The TCO of Operating Lease rentals would also rise, but would be commensurate with the same increased costs for the fleet users, were they to take on board the operating risks of the fleet. Other tariff-fed fleet cost increases, for spare parts, replacement panels etc., would again add to the TCO.
If fewer vehicles were imported from Europe, and other manufacturers and models were sought from other countries outside of Europe, then we would see fewer Italian, French, Spanish and German cars in the used-car market. This could improve the residual values achieved and thereby reduce the TCO. Of course, it would also increase the TCO of those alternative vehicles bought as alternative replacements. Supply and demand still rules the day.
Would the demand for light fleet vehicles reduce as a result of Brexit? We will certainly see less employees working for those global corporations who decide to relocate their corporations, or certain divisions, to Europe. Whether these relocated staff currently drive a company vehicle or buy their own, there will be fewer vehicles purchased in Britain. Will this be a significant number? Probably not. These reductions are likely to be negated by relocated ex-pats arriving in Britain from trading companies outside of Europe. But, as mentioned before, we just do not have enough robust information to determine the consequences.
What of our finance costs? Well, it is difficult to see what would change to our Banking Governance on finance interest rates as a direct result of Brexit. Yes, we will all experience bank interest rate fluctuations, but these will occur irrespective of Brexit. Again, we see wildly varying speculations regarding the impact of Brexit on the Bank Base Rate, but it might be the case that any fluctuations are fundamentally derived from our general economic circumstances at this time, and not specifically from Brexit.
Regarding those Operating Lease companies headquartered in mainland Europe, the question is whether there will be any difference to their UK subsidiaries after Brexit.
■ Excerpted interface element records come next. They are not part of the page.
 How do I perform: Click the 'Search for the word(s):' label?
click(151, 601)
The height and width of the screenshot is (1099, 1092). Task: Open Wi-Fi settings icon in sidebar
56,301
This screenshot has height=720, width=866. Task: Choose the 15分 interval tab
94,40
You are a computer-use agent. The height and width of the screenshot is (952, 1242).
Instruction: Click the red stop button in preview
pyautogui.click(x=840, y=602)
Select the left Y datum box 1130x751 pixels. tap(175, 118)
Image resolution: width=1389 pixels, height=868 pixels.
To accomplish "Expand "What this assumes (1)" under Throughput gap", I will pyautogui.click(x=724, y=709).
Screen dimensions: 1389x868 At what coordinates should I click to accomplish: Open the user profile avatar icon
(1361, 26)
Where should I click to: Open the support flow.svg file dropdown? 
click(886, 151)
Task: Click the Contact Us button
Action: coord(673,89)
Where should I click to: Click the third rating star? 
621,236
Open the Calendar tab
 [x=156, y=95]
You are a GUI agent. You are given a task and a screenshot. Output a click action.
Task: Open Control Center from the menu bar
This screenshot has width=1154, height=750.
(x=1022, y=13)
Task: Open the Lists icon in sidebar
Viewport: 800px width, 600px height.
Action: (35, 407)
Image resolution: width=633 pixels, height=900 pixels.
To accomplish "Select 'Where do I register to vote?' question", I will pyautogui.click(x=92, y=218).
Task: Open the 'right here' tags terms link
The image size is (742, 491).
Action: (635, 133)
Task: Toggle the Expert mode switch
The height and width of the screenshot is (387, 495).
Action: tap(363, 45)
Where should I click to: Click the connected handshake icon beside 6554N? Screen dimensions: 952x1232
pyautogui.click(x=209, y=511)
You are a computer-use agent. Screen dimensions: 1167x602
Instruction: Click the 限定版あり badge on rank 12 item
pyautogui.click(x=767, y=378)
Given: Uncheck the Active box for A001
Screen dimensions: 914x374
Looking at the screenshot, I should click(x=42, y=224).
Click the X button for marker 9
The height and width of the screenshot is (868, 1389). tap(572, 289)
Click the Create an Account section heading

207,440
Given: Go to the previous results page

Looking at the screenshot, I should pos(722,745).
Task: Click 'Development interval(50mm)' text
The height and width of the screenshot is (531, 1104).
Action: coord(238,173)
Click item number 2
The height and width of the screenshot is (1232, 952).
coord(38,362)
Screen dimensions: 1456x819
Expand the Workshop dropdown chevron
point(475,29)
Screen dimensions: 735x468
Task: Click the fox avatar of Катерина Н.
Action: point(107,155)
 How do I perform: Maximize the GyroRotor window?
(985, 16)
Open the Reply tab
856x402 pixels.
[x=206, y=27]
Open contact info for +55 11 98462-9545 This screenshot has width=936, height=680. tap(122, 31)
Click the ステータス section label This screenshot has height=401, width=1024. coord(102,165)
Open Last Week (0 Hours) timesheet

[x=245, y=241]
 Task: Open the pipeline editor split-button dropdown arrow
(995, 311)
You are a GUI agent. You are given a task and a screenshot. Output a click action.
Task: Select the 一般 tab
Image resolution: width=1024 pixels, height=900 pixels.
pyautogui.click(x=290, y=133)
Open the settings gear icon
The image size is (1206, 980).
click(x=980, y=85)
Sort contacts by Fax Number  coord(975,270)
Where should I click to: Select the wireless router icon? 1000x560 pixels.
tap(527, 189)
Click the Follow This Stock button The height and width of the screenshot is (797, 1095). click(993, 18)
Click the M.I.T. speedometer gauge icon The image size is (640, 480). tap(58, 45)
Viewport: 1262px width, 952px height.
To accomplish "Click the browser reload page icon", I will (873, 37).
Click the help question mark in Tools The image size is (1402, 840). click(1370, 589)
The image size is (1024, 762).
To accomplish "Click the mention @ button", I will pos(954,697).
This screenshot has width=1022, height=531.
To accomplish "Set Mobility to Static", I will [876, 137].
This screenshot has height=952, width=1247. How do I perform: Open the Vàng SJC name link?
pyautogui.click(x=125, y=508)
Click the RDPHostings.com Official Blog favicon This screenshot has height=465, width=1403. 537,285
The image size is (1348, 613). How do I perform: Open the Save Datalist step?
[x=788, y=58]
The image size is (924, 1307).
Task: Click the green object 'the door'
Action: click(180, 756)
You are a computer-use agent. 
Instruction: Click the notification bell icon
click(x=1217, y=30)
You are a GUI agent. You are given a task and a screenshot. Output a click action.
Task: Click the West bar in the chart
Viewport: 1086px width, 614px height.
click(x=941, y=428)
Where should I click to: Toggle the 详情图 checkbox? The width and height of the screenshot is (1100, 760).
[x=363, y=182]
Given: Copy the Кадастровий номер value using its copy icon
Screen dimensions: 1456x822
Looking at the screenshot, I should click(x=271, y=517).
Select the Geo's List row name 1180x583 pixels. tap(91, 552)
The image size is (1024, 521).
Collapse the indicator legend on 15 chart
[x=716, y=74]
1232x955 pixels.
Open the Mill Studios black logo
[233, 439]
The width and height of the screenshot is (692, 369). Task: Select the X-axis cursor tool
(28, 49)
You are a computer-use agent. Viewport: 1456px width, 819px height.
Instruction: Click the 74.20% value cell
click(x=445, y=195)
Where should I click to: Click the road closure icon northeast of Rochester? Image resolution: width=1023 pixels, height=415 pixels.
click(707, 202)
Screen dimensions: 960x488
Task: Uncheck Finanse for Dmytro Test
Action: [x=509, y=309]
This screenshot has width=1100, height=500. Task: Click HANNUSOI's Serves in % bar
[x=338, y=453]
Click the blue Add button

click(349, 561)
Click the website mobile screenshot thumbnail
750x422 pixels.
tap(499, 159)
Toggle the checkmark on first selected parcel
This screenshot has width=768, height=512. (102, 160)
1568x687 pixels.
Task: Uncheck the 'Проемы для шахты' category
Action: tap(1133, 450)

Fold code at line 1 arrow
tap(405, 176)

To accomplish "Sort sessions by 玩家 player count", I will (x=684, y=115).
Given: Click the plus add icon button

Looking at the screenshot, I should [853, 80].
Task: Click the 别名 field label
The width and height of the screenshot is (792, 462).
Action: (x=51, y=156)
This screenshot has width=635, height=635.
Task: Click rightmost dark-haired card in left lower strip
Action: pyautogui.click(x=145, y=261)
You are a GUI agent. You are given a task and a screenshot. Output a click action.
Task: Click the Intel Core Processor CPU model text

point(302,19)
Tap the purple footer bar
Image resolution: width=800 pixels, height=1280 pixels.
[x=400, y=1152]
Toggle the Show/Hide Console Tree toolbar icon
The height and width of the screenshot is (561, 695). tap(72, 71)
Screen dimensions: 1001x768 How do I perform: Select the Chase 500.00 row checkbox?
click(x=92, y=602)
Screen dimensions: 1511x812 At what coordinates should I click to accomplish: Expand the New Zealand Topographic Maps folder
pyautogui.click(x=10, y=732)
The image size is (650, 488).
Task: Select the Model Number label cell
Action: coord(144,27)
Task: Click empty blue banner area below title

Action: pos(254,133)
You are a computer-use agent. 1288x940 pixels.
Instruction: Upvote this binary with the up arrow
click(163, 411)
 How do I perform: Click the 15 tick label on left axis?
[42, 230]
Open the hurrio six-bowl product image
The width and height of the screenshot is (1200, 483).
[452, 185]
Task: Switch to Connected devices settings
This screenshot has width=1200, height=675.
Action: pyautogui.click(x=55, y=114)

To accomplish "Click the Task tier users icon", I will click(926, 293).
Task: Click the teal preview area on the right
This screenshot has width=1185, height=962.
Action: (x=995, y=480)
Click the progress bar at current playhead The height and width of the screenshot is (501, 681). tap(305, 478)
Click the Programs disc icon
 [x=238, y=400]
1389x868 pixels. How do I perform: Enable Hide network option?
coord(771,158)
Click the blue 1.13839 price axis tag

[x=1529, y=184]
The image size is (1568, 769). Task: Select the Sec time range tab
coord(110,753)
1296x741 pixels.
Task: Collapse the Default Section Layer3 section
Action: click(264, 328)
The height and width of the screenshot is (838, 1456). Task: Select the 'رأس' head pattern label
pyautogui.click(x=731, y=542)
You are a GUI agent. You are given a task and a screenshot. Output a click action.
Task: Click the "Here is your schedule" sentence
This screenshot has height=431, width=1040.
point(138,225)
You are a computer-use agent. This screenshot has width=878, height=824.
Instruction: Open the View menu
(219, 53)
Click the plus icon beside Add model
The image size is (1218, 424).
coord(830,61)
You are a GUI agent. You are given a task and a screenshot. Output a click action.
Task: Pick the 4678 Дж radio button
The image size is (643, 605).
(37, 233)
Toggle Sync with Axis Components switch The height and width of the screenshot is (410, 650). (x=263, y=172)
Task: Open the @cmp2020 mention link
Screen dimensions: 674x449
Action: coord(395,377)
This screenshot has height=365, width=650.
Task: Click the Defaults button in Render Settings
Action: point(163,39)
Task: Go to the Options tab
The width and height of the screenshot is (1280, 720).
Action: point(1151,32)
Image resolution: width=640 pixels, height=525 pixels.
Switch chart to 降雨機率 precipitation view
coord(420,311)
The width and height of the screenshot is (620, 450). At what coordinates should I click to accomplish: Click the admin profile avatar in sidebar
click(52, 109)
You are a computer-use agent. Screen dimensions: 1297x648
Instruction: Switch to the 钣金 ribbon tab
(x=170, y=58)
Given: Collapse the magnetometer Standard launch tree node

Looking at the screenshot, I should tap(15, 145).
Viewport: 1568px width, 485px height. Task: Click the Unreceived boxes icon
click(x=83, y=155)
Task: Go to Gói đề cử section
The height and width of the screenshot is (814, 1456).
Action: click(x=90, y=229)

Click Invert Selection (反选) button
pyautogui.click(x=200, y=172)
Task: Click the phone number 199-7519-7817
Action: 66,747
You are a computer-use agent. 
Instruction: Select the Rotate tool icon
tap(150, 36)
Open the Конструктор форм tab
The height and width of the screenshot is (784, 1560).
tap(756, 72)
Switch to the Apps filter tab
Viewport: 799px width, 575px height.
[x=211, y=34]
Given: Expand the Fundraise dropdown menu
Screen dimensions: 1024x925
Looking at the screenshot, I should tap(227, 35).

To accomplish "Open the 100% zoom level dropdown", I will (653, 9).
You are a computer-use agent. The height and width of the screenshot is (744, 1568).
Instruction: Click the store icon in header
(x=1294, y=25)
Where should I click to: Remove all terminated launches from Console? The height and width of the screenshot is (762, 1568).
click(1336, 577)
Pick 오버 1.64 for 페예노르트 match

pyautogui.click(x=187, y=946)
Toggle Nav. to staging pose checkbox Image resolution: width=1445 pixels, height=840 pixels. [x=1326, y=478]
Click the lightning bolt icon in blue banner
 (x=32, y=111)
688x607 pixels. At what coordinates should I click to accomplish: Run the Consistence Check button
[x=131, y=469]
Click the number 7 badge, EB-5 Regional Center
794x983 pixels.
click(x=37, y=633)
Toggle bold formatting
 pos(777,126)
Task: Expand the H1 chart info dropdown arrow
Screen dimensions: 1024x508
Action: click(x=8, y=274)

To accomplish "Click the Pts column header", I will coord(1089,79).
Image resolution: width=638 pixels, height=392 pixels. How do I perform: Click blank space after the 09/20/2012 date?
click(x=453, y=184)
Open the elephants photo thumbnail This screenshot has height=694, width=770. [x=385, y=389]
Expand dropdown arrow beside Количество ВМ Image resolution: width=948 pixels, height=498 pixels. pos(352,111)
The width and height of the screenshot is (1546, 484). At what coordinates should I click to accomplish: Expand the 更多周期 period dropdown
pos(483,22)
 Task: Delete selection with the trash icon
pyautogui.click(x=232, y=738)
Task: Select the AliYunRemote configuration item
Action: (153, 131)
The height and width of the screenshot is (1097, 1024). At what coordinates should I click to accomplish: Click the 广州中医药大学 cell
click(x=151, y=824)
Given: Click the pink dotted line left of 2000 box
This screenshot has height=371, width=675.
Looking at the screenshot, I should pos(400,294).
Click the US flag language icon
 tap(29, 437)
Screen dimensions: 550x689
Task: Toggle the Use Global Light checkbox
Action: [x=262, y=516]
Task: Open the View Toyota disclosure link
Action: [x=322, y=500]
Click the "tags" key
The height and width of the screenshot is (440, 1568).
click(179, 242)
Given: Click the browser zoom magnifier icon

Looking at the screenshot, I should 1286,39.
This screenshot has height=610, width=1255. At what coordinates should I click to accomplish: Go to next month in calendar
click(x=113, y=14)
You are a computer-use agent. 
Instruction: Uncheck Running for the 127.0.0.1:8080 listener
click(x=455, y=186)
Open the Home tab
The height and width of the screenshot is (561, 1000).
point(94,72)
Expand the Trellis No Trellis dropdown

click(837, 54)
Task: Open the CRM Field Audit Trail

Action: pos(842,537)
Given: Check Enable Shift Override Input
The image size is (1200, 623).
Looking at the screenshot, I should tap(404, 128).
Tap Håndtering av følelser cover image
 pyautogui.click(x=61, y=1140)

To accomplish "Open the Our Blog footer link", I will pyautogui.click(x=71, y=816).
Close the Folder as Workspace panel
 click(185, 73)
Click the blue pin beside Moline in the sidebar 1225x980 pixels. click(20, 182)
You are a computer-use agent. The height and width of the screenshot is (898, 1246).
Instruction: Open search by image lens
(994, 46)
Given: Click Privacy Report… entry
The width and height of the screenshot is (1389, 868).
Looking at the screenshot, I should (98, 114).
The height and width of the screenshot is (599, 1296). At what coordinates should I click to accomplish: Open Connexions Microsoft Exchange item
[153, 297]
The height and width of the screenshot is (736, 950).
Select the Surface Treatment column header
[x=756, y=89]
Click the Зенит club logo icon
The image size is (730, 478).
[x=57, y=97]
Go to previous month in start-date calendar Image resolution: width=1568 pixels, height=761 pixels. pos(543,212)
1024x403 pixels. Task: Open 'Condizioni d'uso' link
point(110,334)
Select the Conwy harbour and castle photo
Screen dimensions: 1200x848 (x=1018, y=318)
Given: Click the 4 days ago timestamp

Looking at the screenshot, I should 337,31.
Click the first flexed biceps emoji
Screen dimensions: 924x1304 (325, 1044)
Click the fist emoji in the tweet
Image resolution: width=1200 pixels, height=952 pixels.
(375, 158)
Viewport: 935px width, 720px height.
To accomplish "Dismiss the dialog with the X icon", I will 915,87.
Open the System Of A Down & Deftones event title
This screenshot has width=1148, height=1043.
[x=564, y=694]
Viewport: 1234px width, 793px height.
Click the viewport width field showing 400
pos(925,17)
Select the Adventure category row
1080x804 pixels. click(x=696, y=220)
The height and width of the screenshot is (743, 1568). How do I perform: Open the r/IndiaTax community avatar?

Or whether there will be any decisions that impact upon global and standalone-UK customers who currently obtain their Operating Leased vehicles from foreign lessors. From experience we know those subsidiaries largely operate on their own two feet: albeit following the broad trading practice rules and requirements of their parent company. Those parents currently have subsidiaries established in other non-EU countries, and they appear to be not adversely affected by their lack of EU membership, so why would Brexit be different? Yes, it might be better to be in the EU than out, from a corporate trading point of view. But there is life outside EU membership.
The used-car market in Britain is pretty much self-contained, with little import of used vehicles into Britain, or export of used-vehicle stock to other countries. So, are we to see a glut of used vehicles depressing residual values because of Brexit? No, we are not. Yes, with the super new vehicle sales figures achieved by the UK car dealers last year, we will see a higher stock of used cars in three to four years' time, and we will see residual values reduced because of the surplus: but not because of Brexit.
As mentioned at the start, it is difficult to determine the true eventual impact of Brexit, both in the UK and in the EU. But, whilst there will undoubtedly be some variances in light-vehicle supply and the TCO, it is hard to visualise that these changes would be significant. Like the European fleet industry, the British industry has battled through many challenges over the past forty-five years, and it has come through them well; stronger as a result. It is doubtful that Brexit will affect the British light-vehicle fleet significantly; certainly less significantly than the difficulties that it has endured before.